* **Records for this task**:
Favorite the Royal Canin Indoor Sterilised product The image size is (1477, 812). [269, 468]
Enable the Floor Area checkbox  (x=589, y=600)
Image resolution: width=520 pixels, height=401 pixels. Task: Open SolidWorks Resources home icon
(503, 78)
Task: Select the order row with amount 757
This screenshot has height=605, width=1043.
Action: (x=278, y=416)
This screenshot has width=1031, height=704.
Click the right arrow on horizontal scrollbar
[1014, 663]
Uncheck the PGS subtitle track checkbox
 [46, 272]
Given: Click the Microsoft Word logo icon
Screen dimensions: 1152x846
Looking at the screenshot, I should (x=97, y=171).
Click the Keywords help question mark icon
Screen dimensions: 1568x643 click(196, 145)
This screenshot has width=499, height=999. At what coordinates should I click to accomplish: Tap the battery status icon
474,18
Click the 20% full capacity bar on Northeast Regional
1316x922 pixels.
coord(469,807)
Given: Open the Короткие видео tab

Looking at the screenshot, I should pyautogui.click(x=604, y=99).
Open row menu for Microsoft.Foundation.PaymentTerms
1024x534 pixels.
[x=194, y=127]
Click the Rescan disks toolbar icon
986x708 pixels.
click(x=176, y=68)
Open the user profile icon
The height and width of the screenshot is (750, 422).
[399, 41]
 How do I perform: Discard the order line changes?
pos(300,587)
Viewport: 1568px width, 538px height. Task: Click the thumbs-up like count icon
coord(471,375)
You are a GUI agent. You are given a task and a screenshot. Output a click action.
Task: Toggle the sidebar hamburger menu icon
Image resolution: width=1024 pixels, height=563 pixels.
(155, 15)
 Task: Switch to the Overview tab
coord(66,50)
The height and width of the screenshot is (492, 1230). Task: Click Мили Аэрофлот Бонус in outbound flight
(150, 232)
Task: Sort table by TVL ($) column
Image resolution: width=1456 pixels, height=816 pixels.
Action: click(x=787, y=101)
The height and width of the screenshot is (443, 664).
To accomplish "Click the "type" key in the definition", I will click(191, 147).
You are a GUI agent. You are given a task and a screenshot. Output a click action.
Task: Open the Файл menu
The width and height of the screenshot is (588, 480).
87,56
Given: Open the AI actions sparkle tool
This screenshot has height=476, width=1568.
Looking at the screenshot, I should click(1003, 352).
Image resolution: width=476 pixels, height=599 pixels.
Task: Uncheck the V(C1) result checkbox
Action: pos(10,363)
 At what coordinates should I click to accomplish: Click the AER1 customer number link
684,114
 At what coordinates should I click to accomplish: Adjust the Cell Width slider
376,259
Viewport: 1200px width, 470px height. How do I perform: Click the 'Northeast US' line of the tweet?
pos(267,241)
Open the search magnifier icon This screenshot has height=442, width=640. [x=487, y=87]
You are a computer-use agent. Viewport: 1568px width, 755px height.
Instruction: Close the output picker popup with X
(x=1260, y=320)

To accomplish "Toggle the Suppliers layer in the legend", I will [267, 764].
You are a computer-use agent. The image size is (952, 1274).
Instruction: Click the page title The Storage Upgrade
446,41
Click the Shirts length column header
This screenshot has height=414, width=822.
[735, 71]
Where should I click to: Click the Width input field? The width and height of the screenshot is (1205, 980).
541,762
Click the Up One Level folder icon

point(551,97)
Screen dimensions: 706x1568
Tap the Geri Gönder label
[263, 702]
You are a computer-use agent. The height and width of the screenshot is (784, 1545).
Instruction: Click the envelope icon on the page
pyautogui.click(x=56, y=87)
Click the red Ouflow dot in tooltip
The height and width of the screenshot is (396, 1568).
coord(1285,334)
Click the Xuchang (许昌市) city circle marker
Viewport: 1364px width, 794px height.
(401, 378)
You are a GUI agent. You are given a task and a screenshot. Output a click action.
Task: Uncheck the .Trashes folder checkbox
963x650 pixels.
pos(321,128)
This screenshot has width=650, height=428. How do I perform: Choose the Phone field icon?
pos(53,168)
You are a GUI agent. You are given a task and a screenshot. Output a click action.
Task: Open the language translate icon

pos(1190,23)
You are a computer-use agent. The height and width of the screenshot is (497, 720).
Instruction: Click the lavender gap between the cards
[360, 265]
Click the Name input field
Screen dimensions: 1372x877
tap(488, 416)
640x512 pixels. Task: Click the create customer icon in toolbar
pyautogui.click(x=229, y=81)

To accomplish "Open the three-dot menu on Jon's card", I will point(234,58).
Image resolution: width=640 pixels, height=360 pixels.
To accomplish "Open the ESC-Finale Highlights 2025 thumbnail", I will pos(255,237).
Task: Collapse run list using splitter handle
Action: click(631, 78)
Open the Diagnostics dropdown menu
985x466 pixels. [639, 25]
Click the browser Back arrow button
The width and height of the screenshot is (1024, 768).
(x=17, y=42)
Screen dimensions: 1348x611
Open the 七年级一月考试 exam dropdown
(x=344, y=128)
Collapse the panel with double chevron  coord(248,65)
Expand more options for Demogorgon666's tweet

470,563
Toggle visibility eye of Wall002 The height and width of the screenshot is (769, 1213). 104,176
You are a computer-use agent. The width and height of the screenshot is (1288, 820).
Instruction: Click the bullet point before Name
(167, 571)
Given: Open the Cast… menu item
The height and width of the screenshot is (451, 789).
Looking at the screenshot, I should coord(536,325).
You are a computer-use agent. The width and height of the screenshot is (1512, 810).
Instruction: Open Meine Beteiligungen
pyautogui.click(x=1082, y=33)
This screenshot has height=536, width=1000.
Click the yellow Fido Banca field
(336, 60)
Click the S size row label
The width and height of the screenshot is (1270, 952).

* **Problem to solve**: Could you reproduce every one of the records above, word for word and in the same order?

* **Written answer**:
Favorite the Royal Canin Indoor Sterilised product The image size is (1477, 812). [269, 468]
Enable the Floor Area checkbox  (x=589, y=600)
Image resolution: width=520 pixels, height=401 pixels. Task: Open SolidWorks Resources home icon
(503, 78)
Task: Select the order row with amount 757
This screenshot has height=605, width=1043.
Action: (x=278, y=416)
This screenshot has width=1031, height=704.
Click the right arrow on horizontal scrollbar
[1014, 663]
Uncheck the PGS subtitle track checkbox
 [46, 272]
Given: Click the Microsoft Word logo icon
Screen dimensions: 1152x846
Looking at the screenshot, I should (x=97, y=171).
Click the Keywords help question mark icon
Screen dimensions: 1568x643 click(196, 145)
This screenshot has width=499, height=999. At what coordinates should I click to accomplish: Tap the battery status icon
474,18
Click the 20% full capacity bar on Northeast Regional
1316x922 pixels.
coord(469,807)
Given: Open the Короткие видео tab

Looking at the screenshot, I should pyautogui.click(x=604, y=99).
Open row menu for Microsoft.Foundation.PaymentTerms
1024x534 pixels.
[x=194, y=127]
Click the Rescan disks toolbar icon
986x708 pixels.
click(x=176, y=68)
Open the user profile icon
The height and width of the screenshot is (750, 422).
[399, 41]
 How do I perform: Discard the order line changes?
pos(300,587)
Viewport: 1568px width, 538px height. Task: Click the thumbs-up like count icon
coord(471,375)
You are a GUI agent. You are given a task and a screenshot. Output a click action.
Task: Toggle the sidebar hamburger menu icon
Image resolution: width=1024 pixels, height=563 pixels.
(155, 15)
 Task: Switch to the Overview tab
coord(66,50)
The height and width of the screenshot is (492, 1230). Task: Click Мили Аэрофлот Бонус in outbound flight
(150, 232)
Task: Sort table by TVL ($) column
Image resolution: width=1456 pixels, height=816 pixels.
Action: click(x=787, y=101)
The height and width of the screenshot is (443, 664).
To accomplish "Click the "type" key in the definition", I will click(191, 147).
You are a GUI agent. You are given a task and a screenshot. Output a click action.
Task: Open the Файл menu
The width and height of the screenshot is (588, 480).
87,56
Given: Open the AI actions sparkle tool
This screenshot has height=476, width=1568.
Looking at the screenshot, I should click(1003, 352).
Image resolution: width=476 pixels, height=599 pixels.
Task: Uncheck the V(C1) result checkbox
Action: pos(10,363)
 At what coordinates should I click to accomplish: Click the AER1 customer number link
684,114
 At what coordinates should I click to accomplish: Adjust the Cell Width slider
376,259
Viewport: 1200px width, 470px height. How do I perform: Click the 'Northeast US' line of the tweet?
pos(267,241)
Open the search magnifier icon This screenshot has height=442, width=640. [x=487, y=87]
You are a computer-use agent. Viewport: 1568px width, 755px height.
Instruction: Close the output picker popup with X
(x=1260, y=320)

To accomplish "Toggle the Suppliers layer in the legend", I will [267, 764].
You are a computer-use agent. The image size is (952, 1274).
Instruction: Click the page title The Storage Upgrade
446,41
Click the Shirts length column header
This screenshot has height=414, width=822.
[735, 71]
Where should I click to: Click the Width input field? The width and height of the screenshot is (1205, 980).
541,762
Click the Up One Level folder icon

point(551,97)
Screen dimensions: 706x1568
Tap the Geri Gönder label
[263, 702]
You are a computer-use agent. The height and width of the screenshot is (784, 1545).
Instruction: Click the envelope icon on the page
pyautogui.click(x=56, y=87)
Click the red Ouflow dot in tooltip
The height and width of the screenshot is (396, 1568).
coord(1285,334)
Click the Xuchang (许昌市) city circle marker
Viewport: 1364px width, 794px height.
(401, 378)
You are a GUI agent. You are given a task and a screenshot. Output a click action.
Task: Uncheck the .Trashes folder checkbox
963x650 pixels.
pos(321,128)
This screenshot has width=650, height=428. How do I perform: Choose the Phone field icon?
pos(53,168)
You are a GUI agent. You are given a task and a screenshot. Output a click action.
Task: Open the language translate icon

pos(1190,23)
You are a computer-use agent. The height and width of the screenshot is (497, 720).
Instruction: Click the lavender gap between the cards
[360, 265]
Click the Name input field
Screen dimensions: 1372x877
tap(488, 416)
640x512 pixels. Task: Click the create customer icon in toolbar
pyautogui.click(x=229, y=81)

To accomplish "Open the three-dot menu on Jon's card", I will point(234,58).
Image resolution: width=640 pixels, height=360 pixels.
To accomplish "Open the ESC-Finale Highlights 2025 thumbnail", I will pos(255,237).
Task: Collapse run list using splitter handle
Action: click(631, 78)
Open the Diagnostics dropdown menu
985x466 pixels. [639, 25]
Click the browser Back arrow button
The width and height of the screenshot is (1024, 768).
(x=17, y=42)
Screen dimensions: 1348x611
Open the 七年级一月考试 exam dropdown
(x=344, y=128)
Collapse the panel with double chevron  coord(248,65)
Expand more options for Demogorgon666's tweet

470,563
Toggle visibility eye of Wall002 The height and width of the screenshot is (769, 1213). 104,176
You are a computer-use agent. The width and height of the screenshot is (1288, 820).
Instruction: Click the bullet point before Name
(167, 571)
Given: Open the Cast… menu item
The height and width of the screenshot is (451, 789).
Looking at the screenshot, I should coord(536,325).
You are a computer-use agent. The width and height of the screenshot is (1512, 810).
Instruction: Open Meine Beteiligungen
pyautogui.click(x=1082, y=33)
This screenshot has height=536, width=1000.
Click the yellow Fido Banca field
(336, 60)
Click the S size row label
The width and height of the screenshot is (1270, 952).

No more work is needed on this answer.